(Data extracted from a collection)
*** Block opens ***
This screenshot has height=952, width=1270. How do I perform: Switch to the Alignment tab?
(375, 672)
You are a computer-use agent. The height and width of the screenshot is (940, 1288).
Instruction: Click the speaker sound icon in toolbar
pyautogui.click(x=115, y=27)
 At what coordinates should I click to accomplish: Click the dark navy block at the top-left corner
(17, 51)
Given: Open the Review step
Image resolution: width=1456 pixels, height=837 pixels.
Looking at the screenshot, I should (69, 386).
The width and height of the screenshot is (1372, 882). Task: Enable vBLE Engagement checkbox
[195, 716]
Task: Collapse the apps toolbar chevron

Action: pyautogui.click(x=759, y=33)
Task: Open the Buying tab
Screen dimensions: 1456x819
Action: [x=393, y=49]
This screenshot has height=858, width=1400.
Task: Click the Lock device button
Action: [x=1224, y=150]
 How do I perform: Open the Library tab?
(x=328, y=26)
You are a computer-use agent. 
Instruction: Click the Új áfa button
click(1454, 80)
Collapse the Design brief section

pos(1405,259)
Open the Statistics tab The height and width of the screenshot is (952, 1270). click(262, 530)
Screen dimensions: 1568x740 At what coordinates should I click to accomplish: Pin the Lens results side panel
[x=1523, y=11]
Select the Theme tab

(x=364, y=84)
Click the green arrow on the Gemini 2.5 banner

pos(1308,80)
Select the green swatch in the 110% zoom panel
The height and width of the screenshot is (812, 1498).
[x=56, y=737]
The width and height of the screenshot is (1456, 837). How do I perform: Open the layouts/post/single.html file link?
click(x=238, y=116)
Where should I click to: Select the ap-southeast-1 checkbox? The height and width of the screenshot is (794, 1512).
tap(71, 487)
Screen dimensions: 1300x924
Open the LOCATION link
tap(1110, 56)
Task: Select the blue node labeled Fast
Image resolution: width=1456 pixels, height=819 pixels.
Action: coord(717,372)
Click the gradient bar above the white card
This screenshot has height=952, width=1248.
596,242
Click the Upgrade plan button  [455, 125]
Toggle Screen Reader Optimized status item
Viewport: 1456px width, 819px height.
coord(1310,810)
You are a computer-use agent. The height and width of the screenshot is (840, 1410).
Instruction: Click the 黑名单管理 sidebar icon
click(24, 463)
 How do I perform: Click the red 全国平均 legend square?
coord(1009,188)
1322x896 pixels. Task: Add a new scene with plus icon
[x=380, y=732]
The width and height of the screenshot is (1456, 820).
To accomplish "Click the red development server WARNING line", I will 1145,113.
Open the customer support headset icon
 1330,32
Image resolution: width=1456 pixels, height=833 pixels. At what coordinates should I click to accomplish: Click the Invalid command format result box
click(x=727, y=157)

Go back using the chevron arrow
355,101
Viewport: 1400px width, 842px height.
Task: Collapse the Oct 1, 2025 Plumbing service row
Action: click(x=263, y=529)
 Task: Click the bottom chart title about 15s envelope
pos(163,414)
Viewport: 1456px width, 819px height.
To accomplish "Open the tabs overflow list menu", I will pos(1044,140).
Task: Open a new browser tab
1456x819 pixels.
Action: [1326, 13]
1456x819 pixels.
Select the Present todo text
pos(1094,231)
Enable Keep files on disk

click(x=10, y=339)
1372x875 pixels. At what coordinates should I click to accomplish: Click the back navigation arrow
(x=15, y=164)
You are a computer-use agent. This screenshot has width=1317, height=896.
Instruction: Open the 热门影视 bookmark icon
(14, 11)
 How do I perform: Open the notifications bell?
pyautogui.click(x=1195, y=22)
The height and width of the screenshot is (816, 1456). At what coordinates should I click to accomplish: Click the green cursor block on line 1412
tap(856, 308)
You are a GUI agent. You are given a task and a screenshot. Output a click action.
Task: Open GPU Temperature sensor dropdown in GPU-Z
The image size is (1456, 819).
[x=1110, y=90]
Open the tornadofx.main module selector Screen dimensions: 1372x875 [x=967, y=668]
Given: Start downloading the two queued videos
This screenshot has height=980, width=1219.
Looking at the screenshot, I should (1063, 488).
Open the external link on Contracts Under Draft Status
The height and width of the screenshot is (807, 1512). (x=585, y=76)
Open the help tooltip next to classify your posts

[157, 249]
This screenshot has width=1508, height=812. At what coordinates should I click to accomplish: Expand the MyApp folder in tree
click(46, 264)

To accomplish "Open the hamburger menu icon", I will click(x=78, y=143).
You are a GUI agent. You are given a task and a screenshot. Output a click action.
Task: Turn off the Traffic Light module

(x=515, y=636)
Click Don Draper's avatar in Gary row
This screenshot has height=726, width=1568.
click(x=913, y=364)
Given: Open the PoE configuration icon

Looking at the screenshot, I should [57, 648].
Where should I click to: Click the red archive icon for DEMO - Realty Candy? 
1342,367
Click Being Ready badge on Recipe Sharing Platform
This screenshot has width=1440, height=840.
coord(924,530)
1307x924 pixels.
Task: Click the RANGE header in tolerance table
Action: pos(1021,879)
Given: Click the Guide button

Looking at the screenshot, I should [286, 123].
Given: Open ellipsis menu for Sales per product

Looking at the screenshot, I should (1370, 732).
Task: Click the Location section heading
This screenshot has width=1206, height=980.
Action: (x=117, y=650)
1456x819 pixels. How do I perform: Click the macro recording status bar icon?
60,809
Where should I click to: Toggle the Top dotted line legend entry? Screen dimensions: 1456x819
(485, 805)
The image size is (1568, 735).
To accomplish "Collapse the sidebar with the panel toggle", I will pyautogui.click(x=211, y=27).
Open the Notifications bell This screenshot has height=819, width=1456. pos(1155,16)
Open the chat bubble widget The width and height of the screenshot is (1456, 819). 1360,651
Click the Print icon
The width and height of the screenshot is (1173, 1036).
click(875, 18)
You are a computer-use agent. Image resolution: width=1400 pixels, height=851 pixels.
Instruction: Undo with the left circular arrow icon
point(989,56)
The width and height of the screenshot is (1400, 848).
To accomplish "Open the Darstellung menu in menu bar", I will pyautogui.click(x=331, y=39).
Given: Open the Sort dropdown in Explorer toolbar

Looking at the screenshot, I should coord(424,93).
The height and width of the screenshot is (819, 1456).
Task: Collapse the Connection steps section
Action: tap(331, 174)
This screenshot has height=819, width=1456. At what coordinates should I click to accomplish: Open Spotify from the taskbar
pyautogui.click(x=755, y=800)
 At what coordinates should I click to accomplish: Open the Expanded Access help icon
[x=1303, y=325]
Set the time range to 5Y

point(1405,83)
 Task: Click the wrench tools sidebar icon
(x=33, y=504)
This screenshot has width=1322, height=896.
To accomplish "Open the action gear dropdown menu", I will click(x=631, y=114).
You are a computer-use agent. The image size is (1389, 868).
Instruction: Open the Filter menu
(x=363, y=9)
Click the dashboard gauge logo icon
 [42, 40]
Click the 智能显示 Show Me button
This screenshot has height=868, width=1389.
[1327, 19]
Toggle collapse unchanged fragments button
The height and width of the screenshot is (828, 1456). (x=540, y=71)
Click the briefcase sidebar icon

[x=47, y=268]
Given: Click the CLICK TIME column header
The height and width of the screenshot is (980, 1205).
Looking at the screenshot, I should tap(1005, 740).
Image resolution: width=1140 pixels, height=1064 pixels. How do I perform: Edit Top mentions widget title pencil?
*** Block closes ***
* **WHAT THE EXERCISE ASKS**
The answer must consist of every line from the records above that holds "agent".

* **SOLUTION**
You are a computer-use agent. The height and width of the screenshot is (940, 1288).
You are a computer-use agent. 
You are a computer-use agent. The height and width of the screenshot is (840, 1410).
You are a computer-use agent. This screenshot has width=1317, height=896.
You are a GUI agent. You are given a task and a screenshot. Output a click action.
You are a GUI agent. You are given a task and a screenshot. Output a click action.
You are a computer-use agent. Image resolution: width=1400 pixels, height=851 pixels.
You are a computer-use agent. The image size is (1389, 868).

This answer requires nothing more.